避難所に入れない理由というのはさまざまですが、避難所で生活するためには大勢の人が集まる中、できるだけ我慢をして共同生活の秩序を乱すことなく暮らしていかなければなりません。ある程度の秩序が乱れても、それはお互いさまなのでと思っている方がいるかも知れませんが、避難所にいる人全員がそのような寛容な心を持っているわけではありません。赤ちゃんや子供がけたたましく泣き続けるだけでもここから出て行ってくれと思う人は多いでしょうし、ペットの場合は直接飼い主の方に文句を言う人も出てくるでしょう。
先日、テレビの報道番組で出ていたのは、東日本大震災で罹災した自閉症の子供を持つ親御さんの話でした。人とのコミュニケーションがうまくできず、ちょっとしたことが原因でパニックを起こして大きな声を上げてしまうような人の場合、そのパターンを知っている人なら奇声に慌てることもなく、その後の対処法もわかっています。しかし、こうした行動が病のせいではなく、その人のパーソナリティに起因するものと思ってしまう人は実はとても多いのではないかと思います。今の私たちの生活の中では、こうした人に接したり、心の病を抱えながら苦しんでいる人がいることがわかっていないでも生活できてしまうという現状は大変残念です。今回挙げた以外にもさまざまなストレスを共同生活をしている中に持ち込んでくる人たちは、遠慮するというよりも避難所内でのトラブルを未然に防ぐために避難所に入らないという選択をするのも仕方ない気がします。

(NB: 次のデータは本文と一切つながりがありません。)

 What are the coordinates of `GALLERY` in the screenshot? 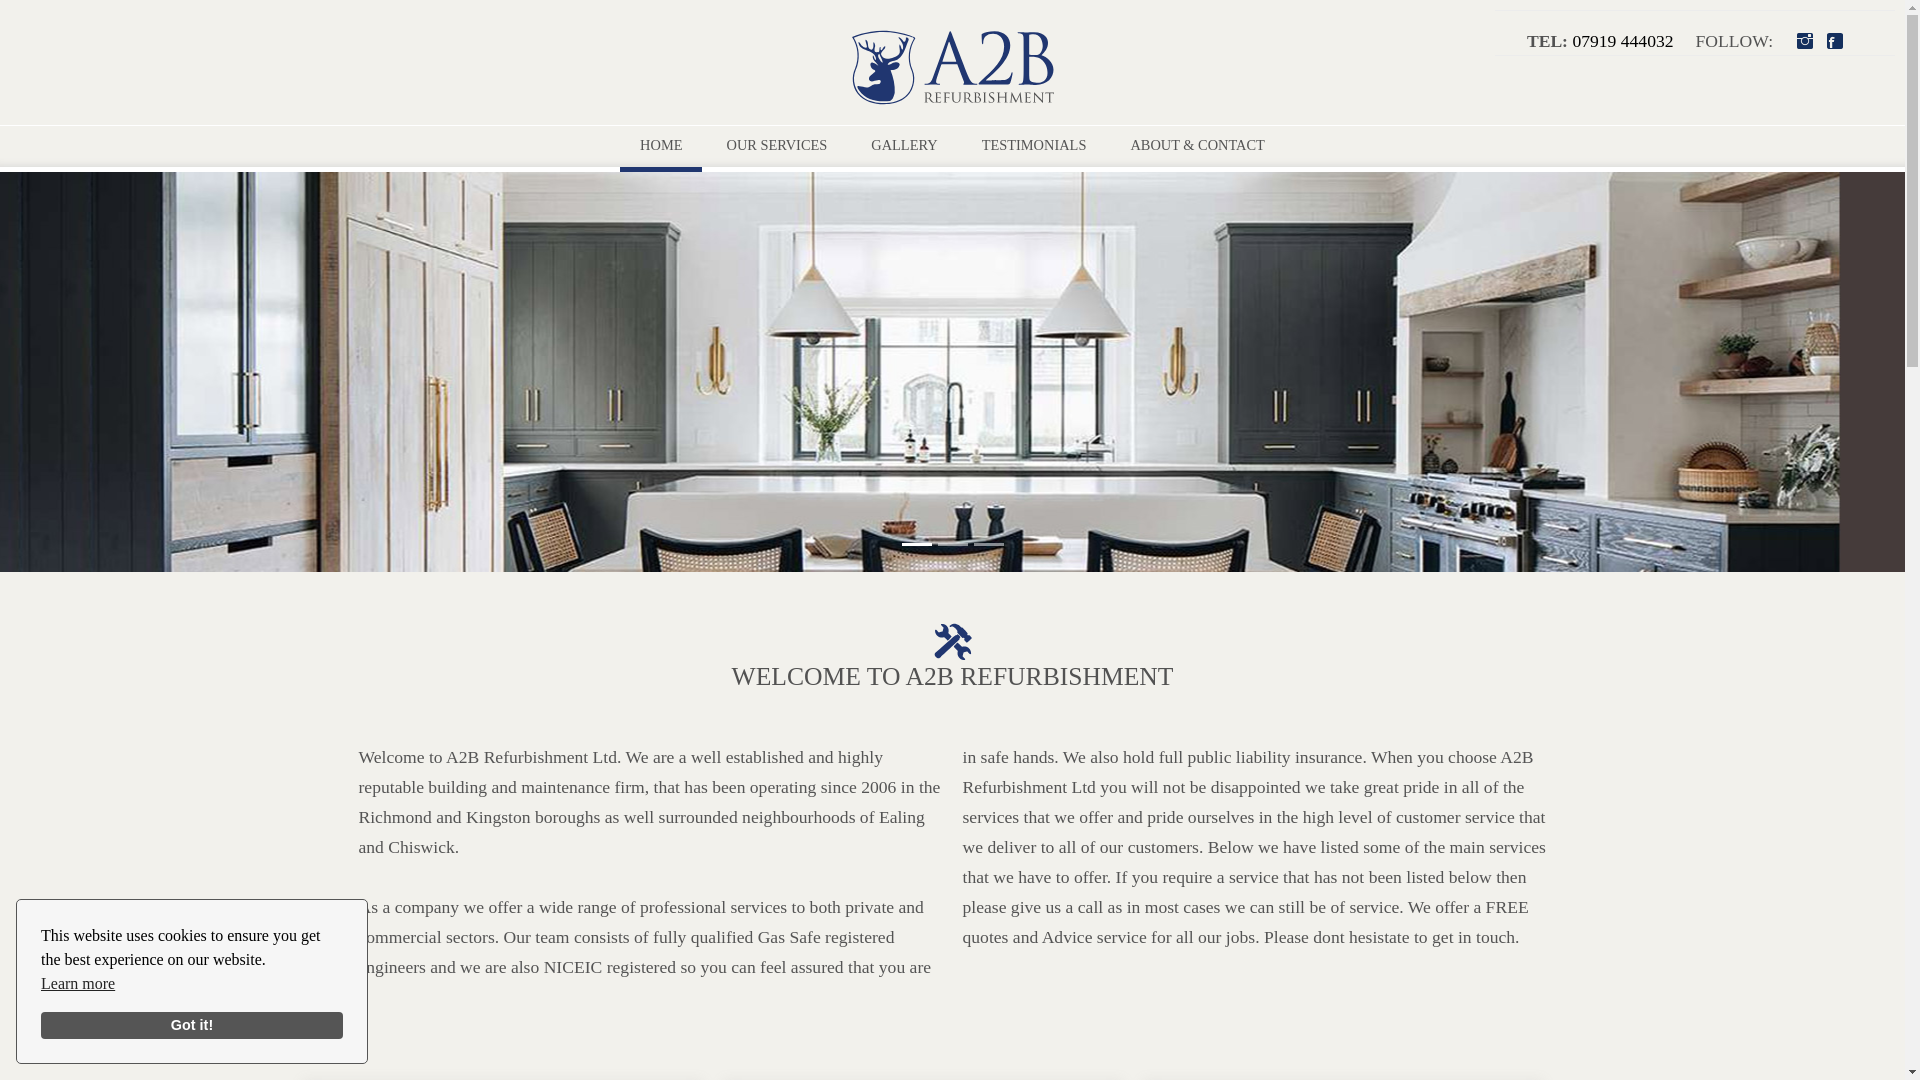 It's located at (903, 145).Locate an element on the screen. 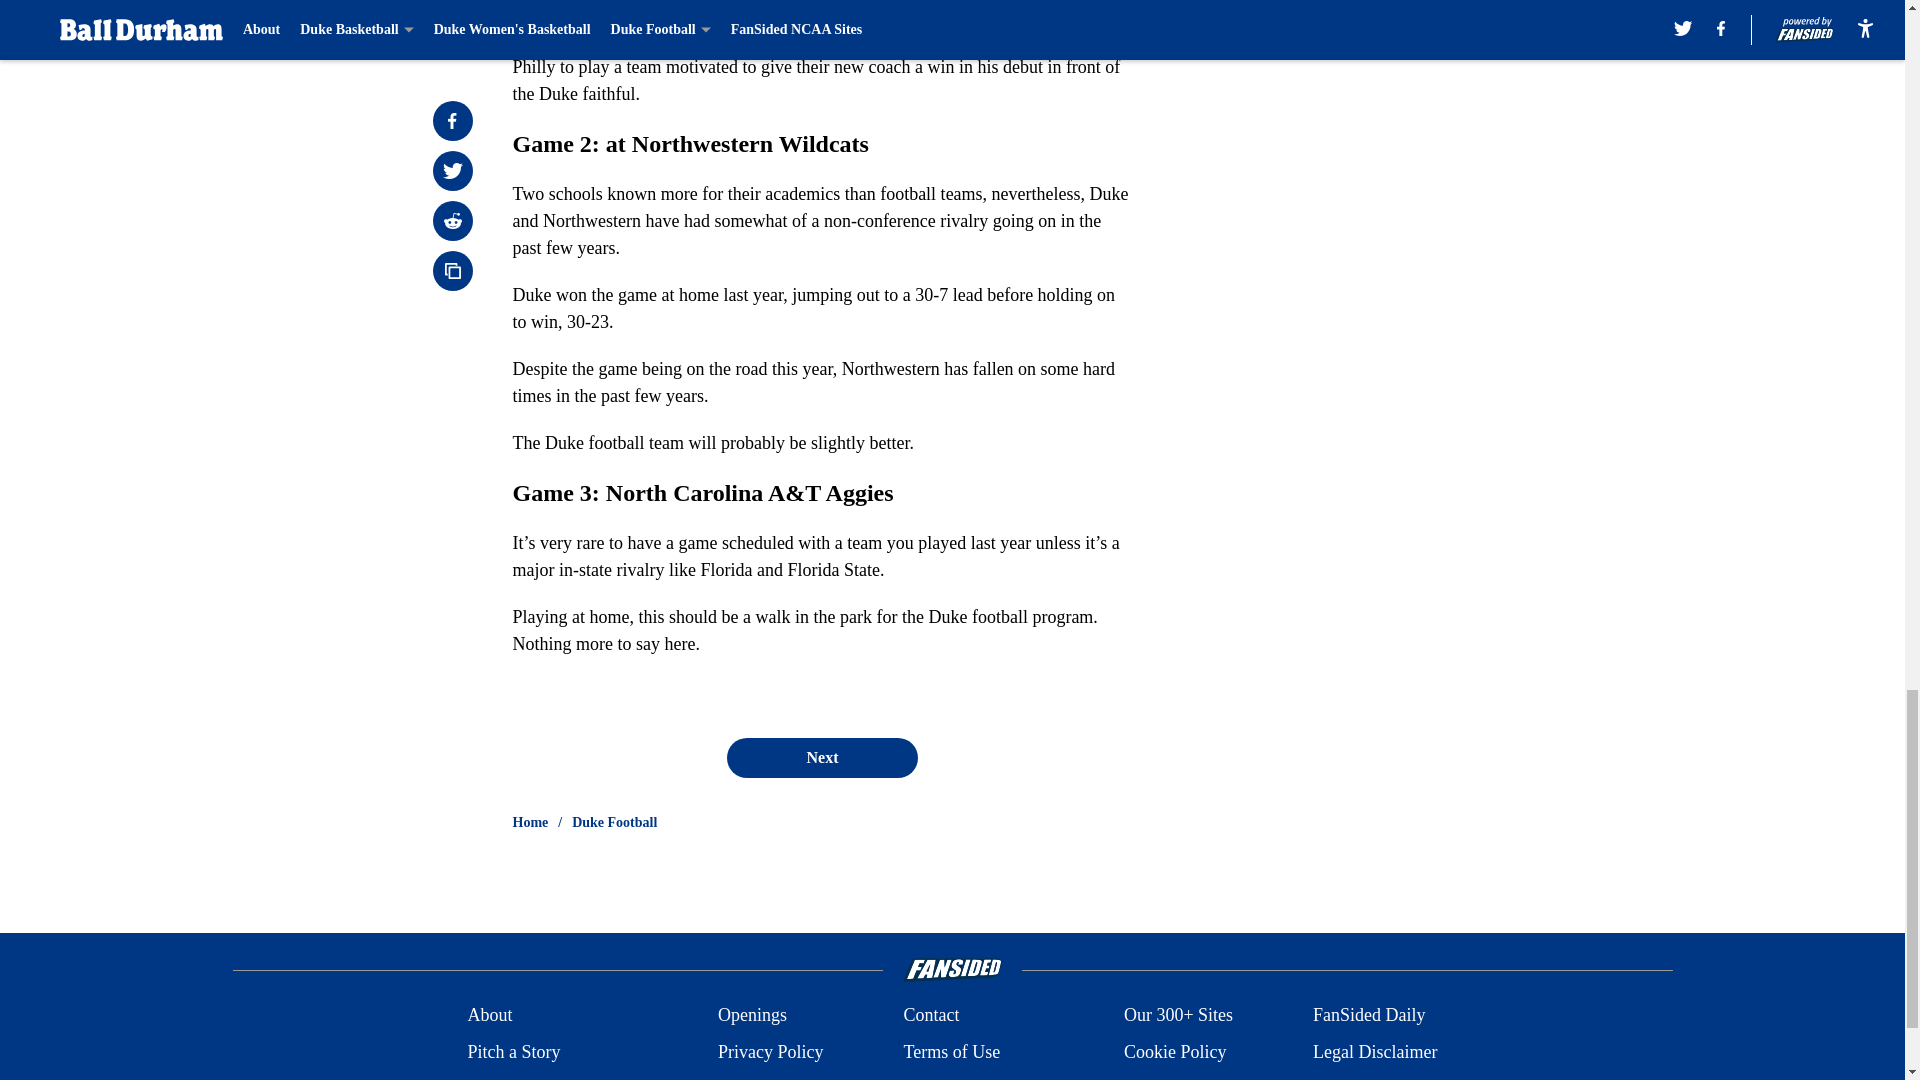  Terms of Use is located at coordinates (951, 1052).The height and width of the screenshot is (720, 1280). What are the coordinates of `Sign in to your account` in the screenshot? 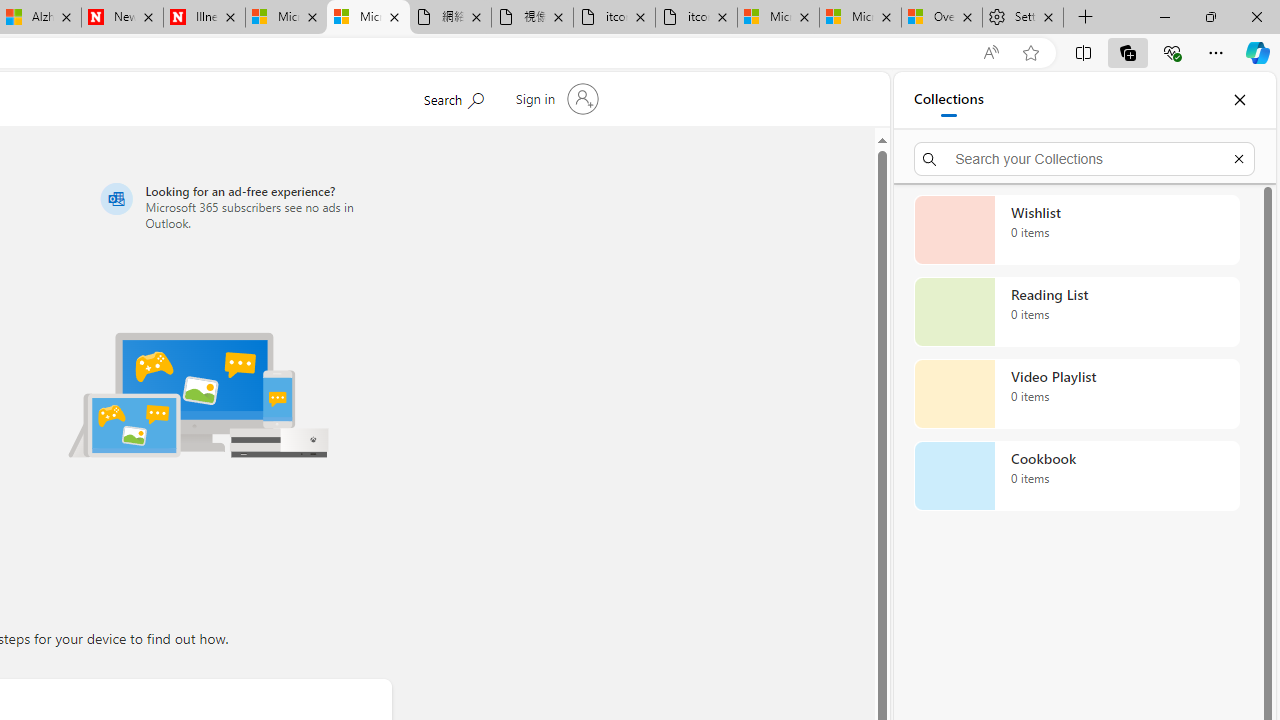 It's located at (554, 98).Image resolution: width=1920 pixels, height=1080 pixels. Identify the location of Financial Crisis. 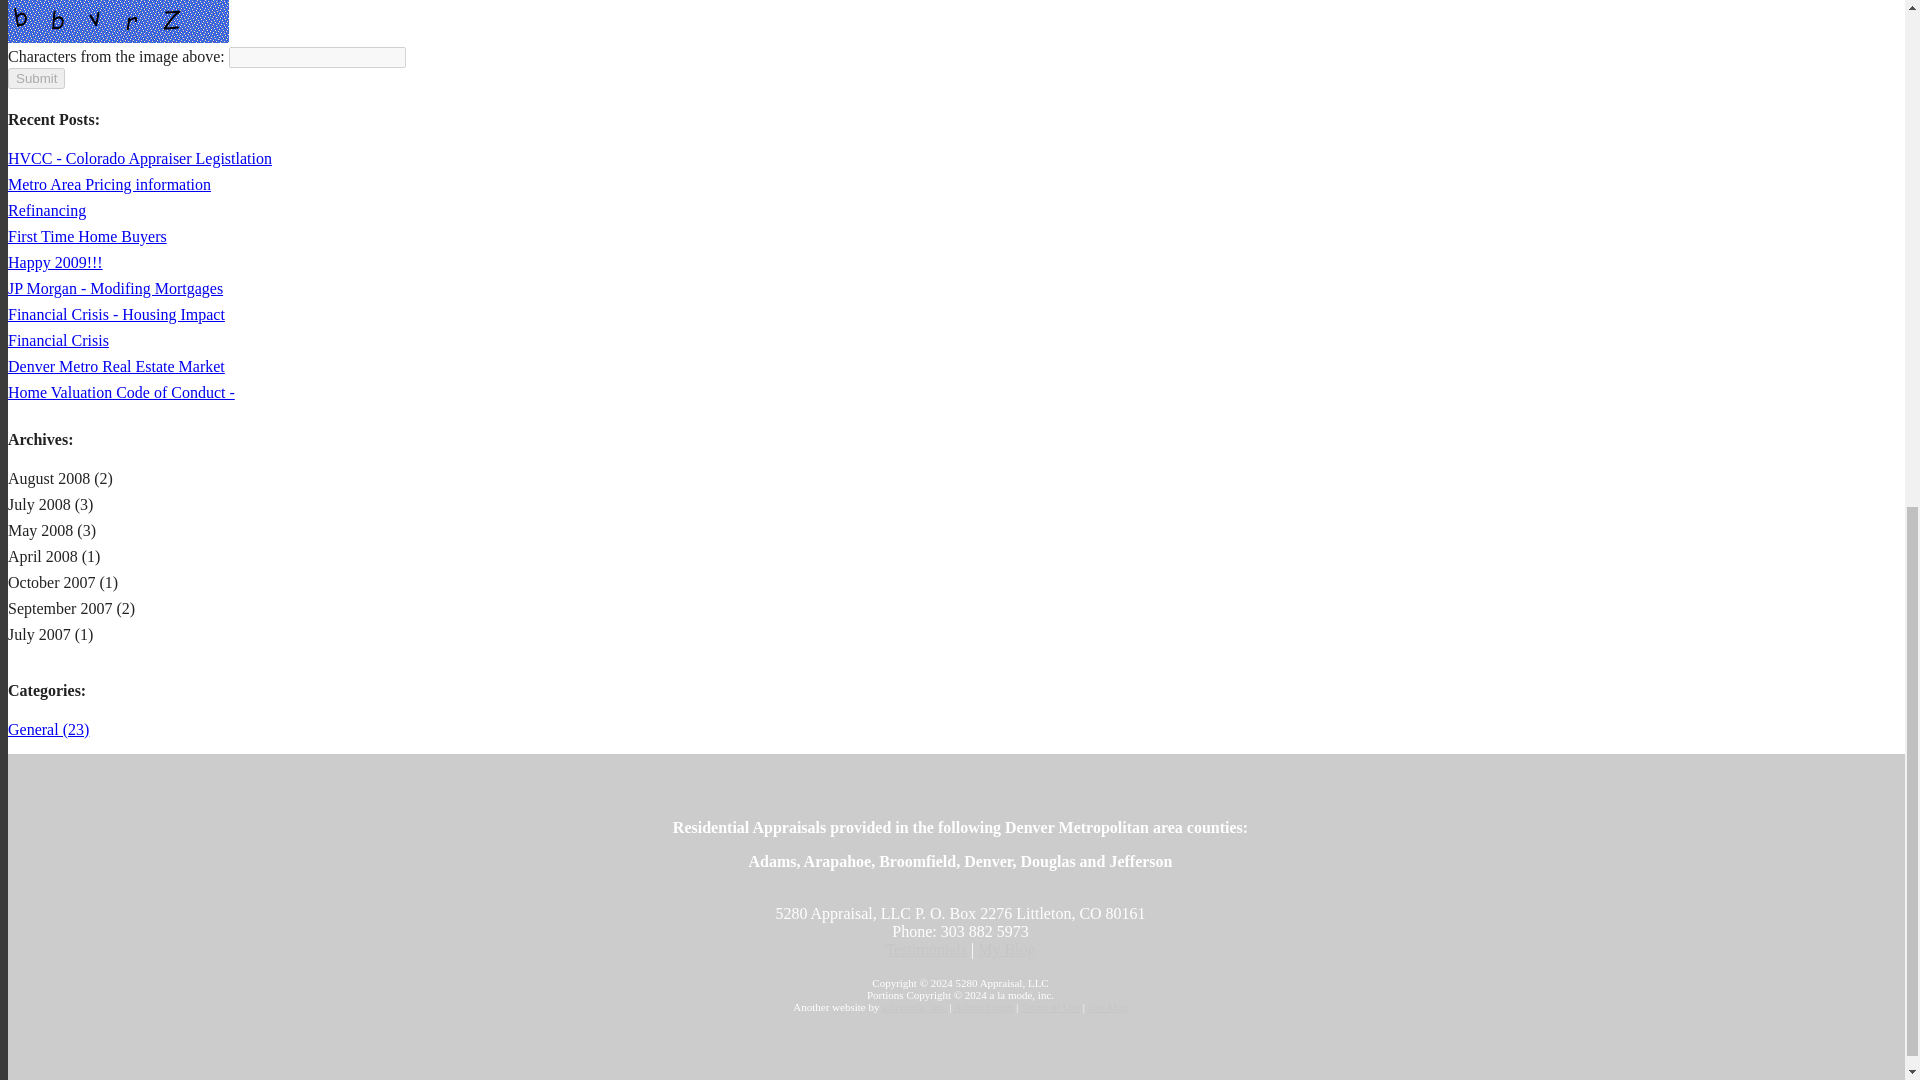
(58, 340).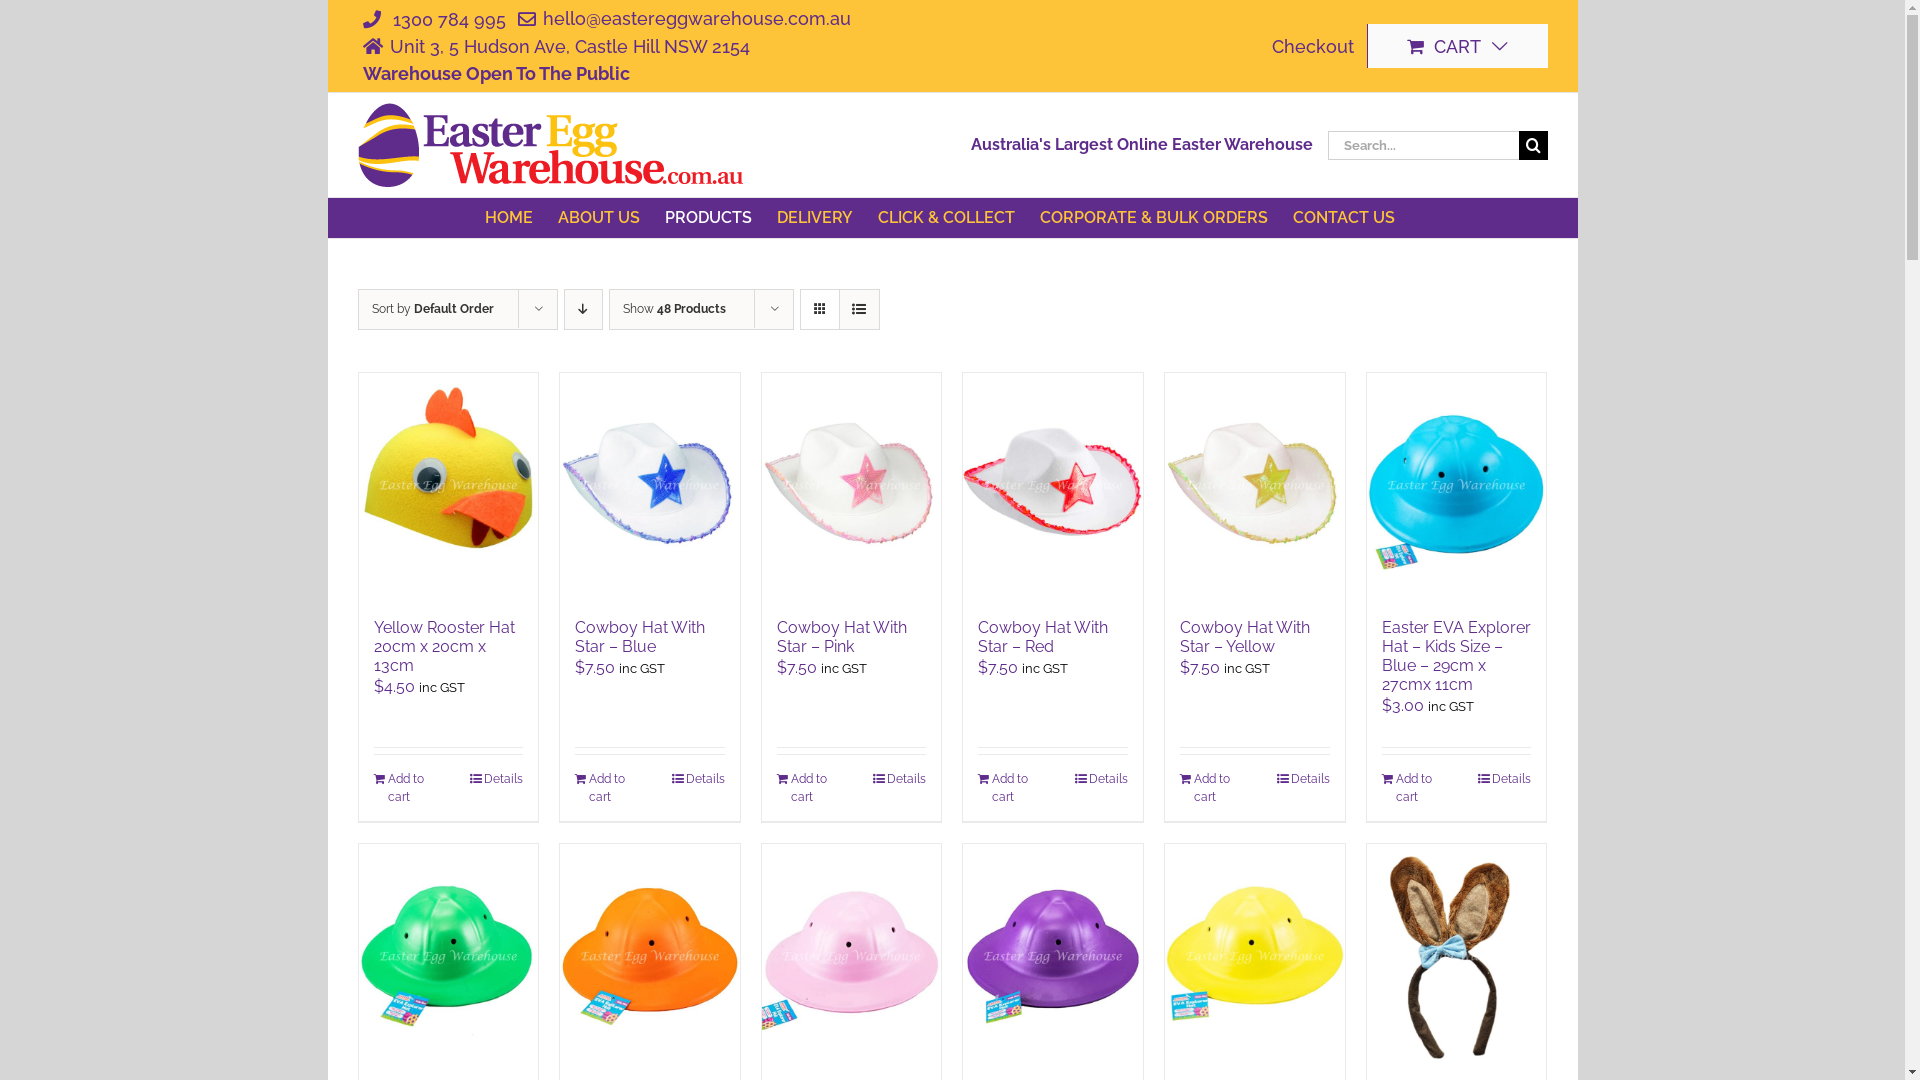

3年前、さまざまな理由から避難所に入ることができず、長期間車中泊をしている人が多いことが問題になりました。そうした避難生活が長期間に及ぶと、いわゆる「エコノミー症候群」による血栓ができ、最悪の場合生命にも危険が及ぶことが指摘されていたのです。血栓が出ないためには手足を十分に伸ばして寝ることが必要ですが、普通の車の中でシートに腰掛けたまま全ての席に一人ずついるような状態ではしだいに体に悪影響を及ぼすことは明らかです。ご自宅にある車の中にフラットな空間を作り、家族全員が足を伸ばして寝られるようになればいいのですが、どうしてもそういった空間が作れない場合にはやはり避難所への誘導が必要になってくるのではないかと私は思います。
しかしこれから日本のどこかで大きな災害が起きたと仮定して、果たして避難所に人を誘導する際に、ワンフロアで生活ができるグループと、閉じられたスペースでないと生活に支障を生じる人たちを分けることができるでしょうか。避難時は多くの人たちが色々なことを我慢しなければならないのに、なぜ一握りの人だけが環境のいいスペースに居住することができるのかと文句を言う人も出てくるでしょう。しかし実際はそうして生活空間を分けてあげないと、多くの人がストレスをためてしまい、心が傷つく人たちが多く出てしまいます。実際に避難所を運営する人たちはそうした際のノウハウを実際に経験した方たちに求めるべきでしょうし、せめて全国の学校では、集団生活になじむことができなかったり物理的にワンフロアの避難所で生活することが難しい人がいるという知識だけでも教えていくことが大切だと思います。